Bridging Async and Sync: Plotting Async Data with matplotlib
Overview
In my recent project, I aimed to visualize data from a Bluetooth Low Energy (BLE) device, a task that required
integrating different technologies. The bleak
library was my choice for managing BLE communications in Python, known
for
its robust support for these devices.
The challenge arose when I wanted to plot this data using matplotlib
, a library that excels in data visualization but
operates synchronously. Since bleak
operates asynchronously, I faced the task of finding a way to bridge these two
different operational modes.
matplotlib
, while powerful, necessitates execution on the main thread—a requirement that complicates its use with
asynchronous data streams like those from bleak
. This scenario highlighted a common issue in software development:
integrating synchronous and asynchronous systems in a seamless manner.
Solution
To address the challenge of integrating asynchronous data reception with synchronous plotting, I devised a solution that
involves running the asyncio
event loop in a separate thread, while executing the plotting operations on the main
thread.
Here’s an overview of how I implemented this approach:
The key to this setup was utilizing zmq
to simulate the data communication between the BLE device and the plotting
application. For this, the aiozmq
library provided the necessary asynchronous support for zmq
communication.
You can find the complete implementation in my GitHub repository: async-plotting.
Let’s briefly discuss the code structure:
First, we establish a new event loop and run it in a background thread, allowing the main thread to handle plotting:
def run_event_loop(loop):
asyncio.set_event_loop(loop)
loop.run_until_complete(main())
if __name__ == '__main__':
new_loop = asyncio.new_event_loop()
t = threading.Thread(target=run_event_loop, args=(new_loop,))
t.start()
plotter()
t.join()
Within the new event loop, zmq
communication handles both publishing and subscribing tasks concurrently:
async def main():
publisher_task = asyncio.create_task(publish_messages())
subscriber_task = asyncio.create_task(subscribe_to_messages(update_data))
await asyncio.gather(publisher_task, subscriber_task)
The subscriber receives messages and updates the plotting data through a callback (update_data), which queues the data for plotting:
plotting_queue = Queue()
def update_data(data: bytes):
plotting_queue.put(int(data.decode('utf-8')))
Finally, the plotter
function, running on the main thread, continuously reads from the queue and updates the plot:
def plotter():
plt.ion()
fig, ax = plt.subplots()
x_data, y_data = [], []
while True:
if not plotting_queue.empty():
message_int = plotting_queue.get()
x_data.append(len(x_data))
y_data.append(int(message_int))
ax.clear()
ax.plot(x_data, y_data)
plt.draw()
plt.pause(0.1)
plt.pause(0.1) # Small pause to prevent busy waiting.

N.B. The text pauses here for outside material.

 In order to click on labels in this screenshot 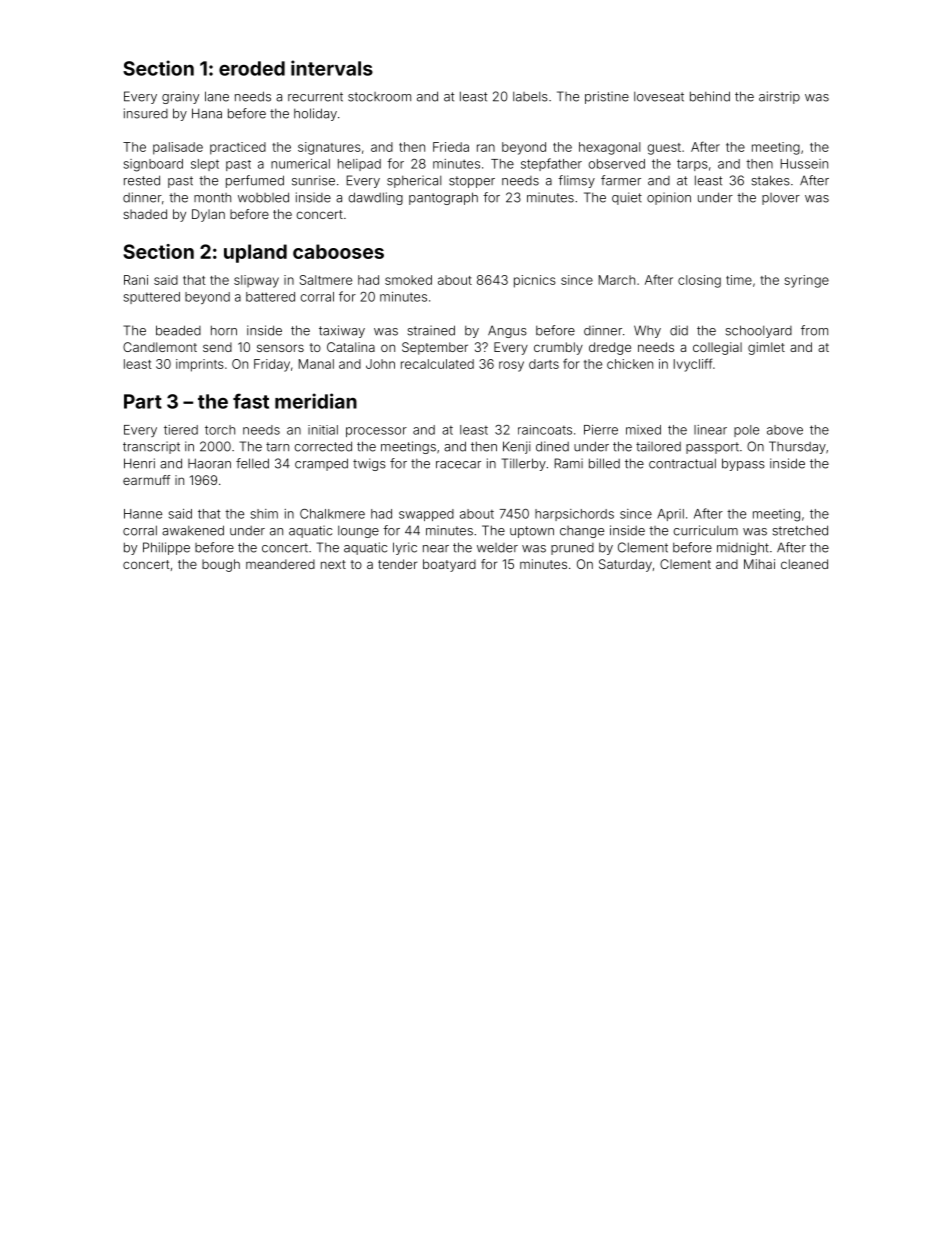, I will do `click(530, 97)`.
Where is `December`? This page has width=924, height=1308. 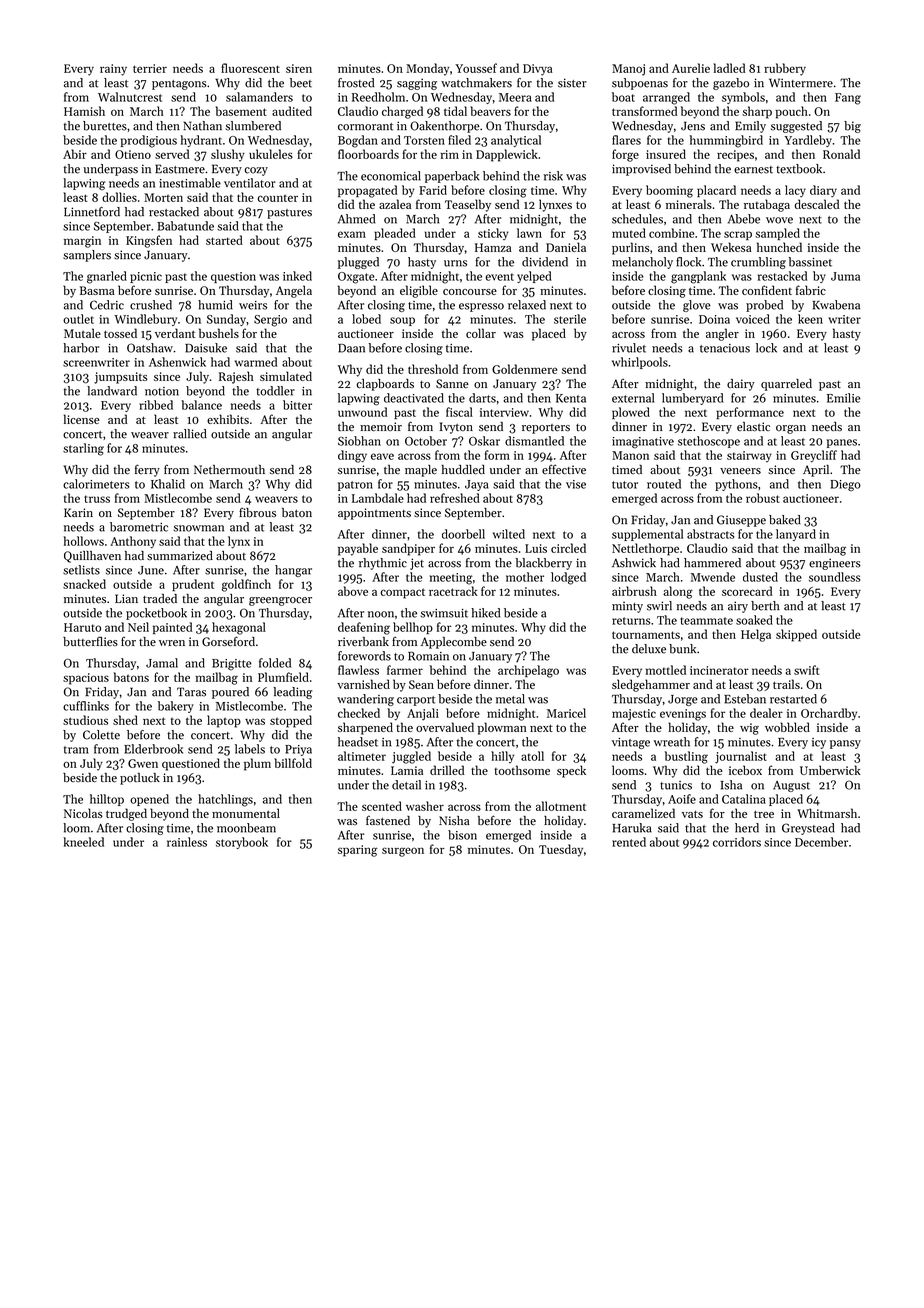
December is located at coordinates (821, 842).
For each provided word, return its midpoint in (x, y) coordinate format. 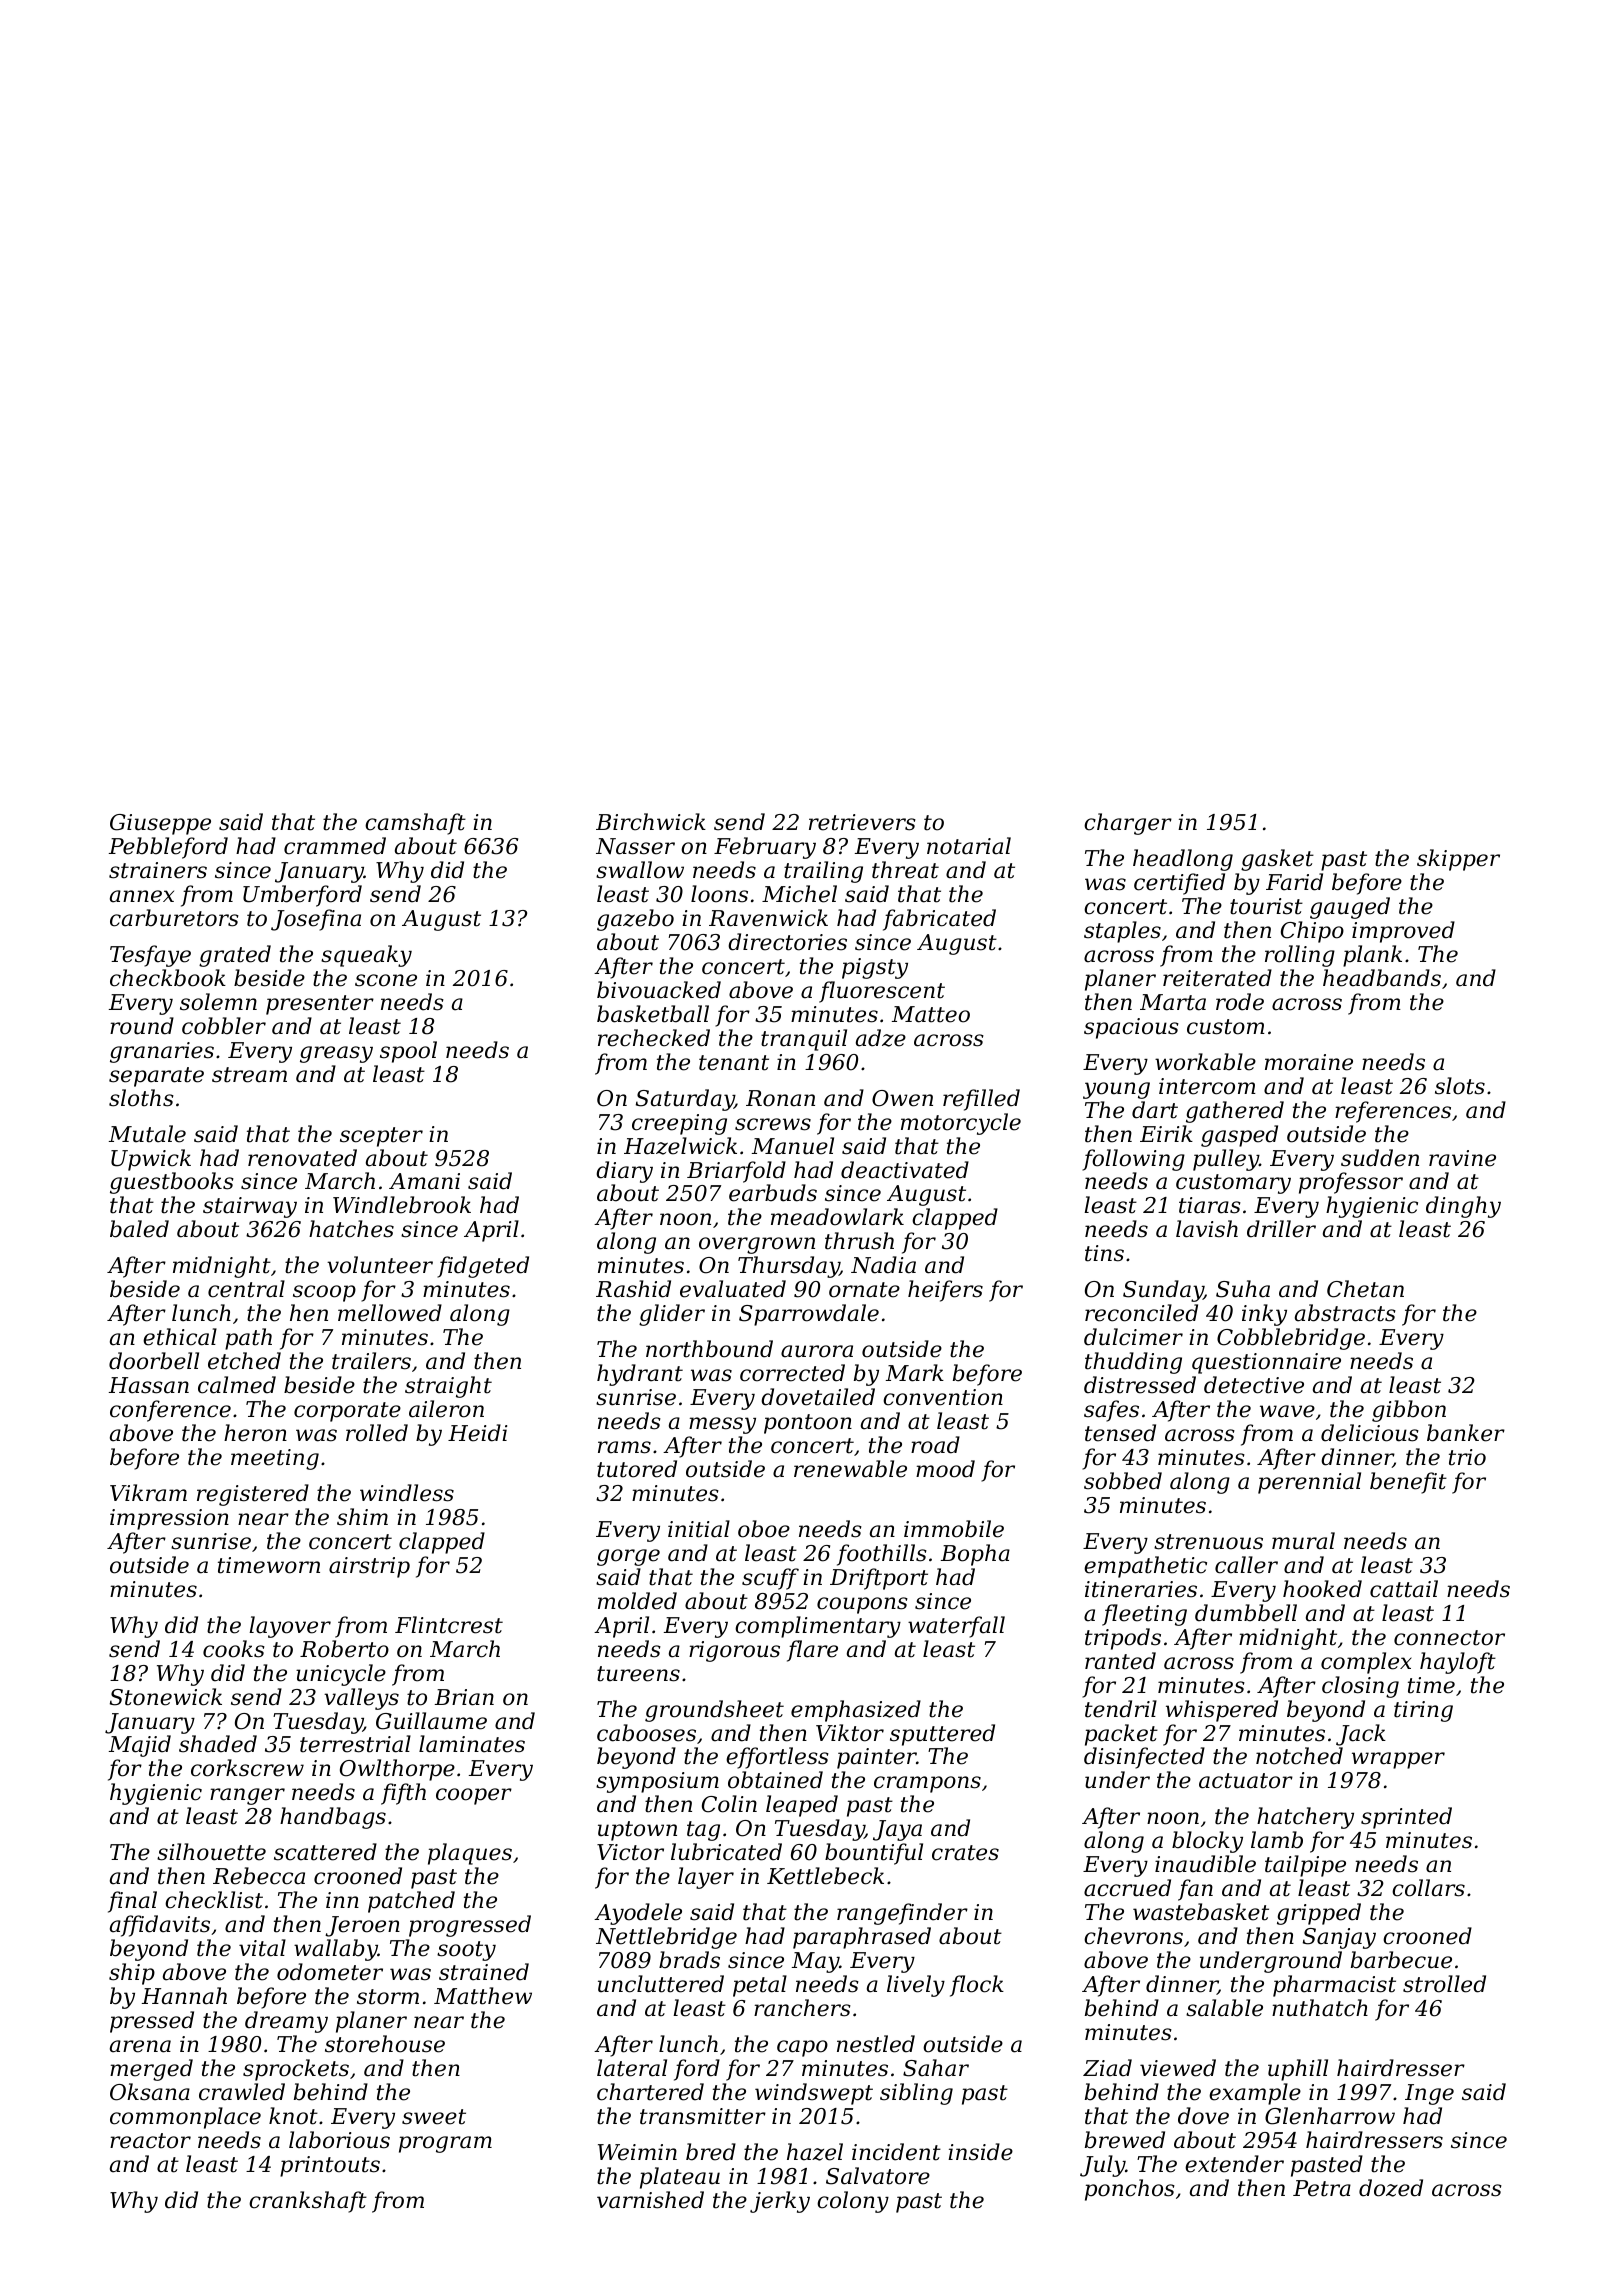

This method uses plt.ion()
for interactive plotting and periodic pauses to ensure the GUI remains responsive and the
plot updates smoothly.
Conclusion
The technique outlined here is adaptable and can serve as a blueprint for similar asynchronous data visualization tasks. It highlights Python’s flexibility in addressing complex programming scenarios, offering a straightforward path for those looking to balance asynchronous data streams with real-time plotting.